_Data Masukan_
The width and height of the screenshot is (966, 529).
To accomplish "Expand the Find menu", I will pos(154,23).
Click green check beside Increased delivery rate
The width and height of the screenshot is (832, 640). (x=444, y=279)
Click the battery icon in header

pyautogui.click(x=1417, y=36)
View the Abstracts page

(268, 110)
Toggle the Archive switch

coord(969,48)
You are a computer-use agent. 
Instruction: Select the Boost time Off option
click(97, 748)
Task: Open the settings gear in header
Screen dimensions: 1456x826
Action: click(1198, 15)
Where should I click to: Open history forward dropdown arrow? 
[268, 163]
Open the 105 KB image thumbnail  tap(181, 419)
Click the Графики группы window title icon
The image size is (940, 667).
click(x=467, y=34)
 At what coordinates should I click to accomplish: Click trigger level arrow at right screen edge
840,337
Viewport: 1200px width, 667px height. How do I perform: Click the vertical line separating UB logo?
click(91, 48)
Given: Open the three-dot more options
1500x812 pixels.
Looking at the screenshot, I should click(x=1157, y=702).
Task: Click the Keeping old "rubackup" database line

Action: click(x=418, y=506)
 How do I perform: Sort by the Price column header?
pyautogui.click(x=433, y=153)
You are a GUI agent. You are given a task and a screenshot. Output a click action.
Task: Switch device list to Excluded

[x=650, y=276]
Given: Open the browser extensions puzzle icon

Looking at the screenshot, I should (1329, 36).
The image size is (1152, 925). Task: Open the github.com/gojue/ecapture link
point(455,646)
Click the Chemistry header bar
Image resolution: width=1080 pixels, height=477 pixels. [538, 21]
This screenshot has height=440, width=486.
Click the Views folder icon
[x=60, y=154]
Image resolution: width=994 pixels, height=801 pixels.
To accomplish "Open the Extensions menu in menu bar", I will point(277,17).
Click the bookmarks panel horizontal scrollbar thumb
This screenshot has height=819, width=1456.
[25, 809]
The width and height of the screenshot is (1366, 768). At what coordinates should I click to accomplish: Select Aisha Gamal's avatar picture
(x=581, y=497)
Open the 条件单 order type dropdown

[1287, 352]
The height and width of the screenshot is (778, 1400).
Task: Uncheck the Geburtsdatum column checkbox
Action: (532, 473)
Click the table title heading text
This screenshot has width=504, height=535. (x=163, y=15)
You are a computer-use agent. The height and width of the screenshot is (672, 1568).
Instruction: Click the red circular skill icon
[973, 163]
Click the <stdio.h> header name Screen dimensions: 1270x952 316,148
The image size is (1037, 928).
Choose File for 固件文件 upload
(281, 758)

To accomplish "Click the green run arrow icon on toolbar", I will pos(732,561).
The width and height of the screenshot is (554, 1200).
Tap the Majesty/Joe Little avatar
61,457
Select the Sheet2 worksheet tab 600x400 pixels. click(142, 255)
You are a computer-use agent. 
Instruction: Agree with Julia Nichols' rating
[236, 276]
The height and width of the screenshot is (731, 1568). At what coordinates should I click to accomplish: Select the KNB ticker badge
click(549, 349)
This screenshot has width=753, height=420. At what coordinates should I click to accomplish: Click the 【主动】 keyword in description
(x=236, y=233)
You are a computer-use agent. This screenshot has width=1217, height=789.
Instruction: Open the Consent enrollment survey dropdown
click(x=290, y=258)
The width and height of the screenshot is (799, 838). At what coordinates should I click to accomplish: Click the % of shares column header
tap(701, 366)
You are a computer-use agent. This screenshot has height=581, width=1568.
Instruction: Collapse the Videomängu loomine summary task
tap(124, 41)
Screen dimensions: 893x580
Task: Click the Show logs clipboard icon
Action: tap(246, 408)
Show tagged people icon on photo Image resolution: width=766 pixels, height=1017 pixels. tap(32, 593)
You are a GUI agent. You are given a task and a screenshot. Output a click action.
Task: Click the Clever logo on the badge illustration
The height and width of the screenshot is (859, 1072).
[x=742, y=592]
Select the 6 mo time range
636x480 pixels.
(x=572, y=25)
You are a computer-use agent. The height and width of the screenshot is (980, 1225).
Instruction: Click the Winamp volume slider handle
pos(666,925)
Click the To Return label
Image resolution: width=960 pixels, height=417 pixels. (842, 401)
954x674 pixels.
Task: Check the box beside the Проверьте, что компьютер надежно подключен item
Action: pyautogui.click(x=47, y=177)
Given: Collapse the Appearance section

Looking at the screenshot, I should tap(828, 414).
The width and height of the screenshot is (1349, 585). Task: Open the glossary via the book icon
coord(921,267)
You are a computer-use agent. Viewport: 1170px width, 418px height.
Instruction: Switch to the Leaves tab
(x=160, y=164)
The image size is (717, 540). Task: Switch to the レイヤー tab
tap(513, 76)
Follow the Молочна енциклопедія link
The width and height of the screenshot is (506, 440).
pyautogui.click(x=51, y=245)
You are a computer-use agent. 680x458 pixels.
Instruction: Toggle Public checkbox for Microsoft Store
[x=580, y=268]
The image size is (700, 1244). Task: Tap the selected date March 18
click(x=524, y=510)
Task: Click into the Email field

_Tugas_
Ubah baris-baris daftar di atas yang ada di antara baris berisi "is (672, 1568)." dan baris berisi "Click the <stdio.h>", kedua baris itu ikut dihitung, menjadi tabel Markdown dengan kolom No dan Isi. Lewati baris yang kosong.

_Hasil Akhir_
| No | Isi |
|---|---|
| 1 | You are a computer-use agent. The height and width of the screenshot is (672, 1568). |
| 2 | Instruction: Click the red circular skill icon |
| 3 | [973, 163] |
| 4 | Click the <stdio.h> header name Screen dimensions: 1270x952 316,148 |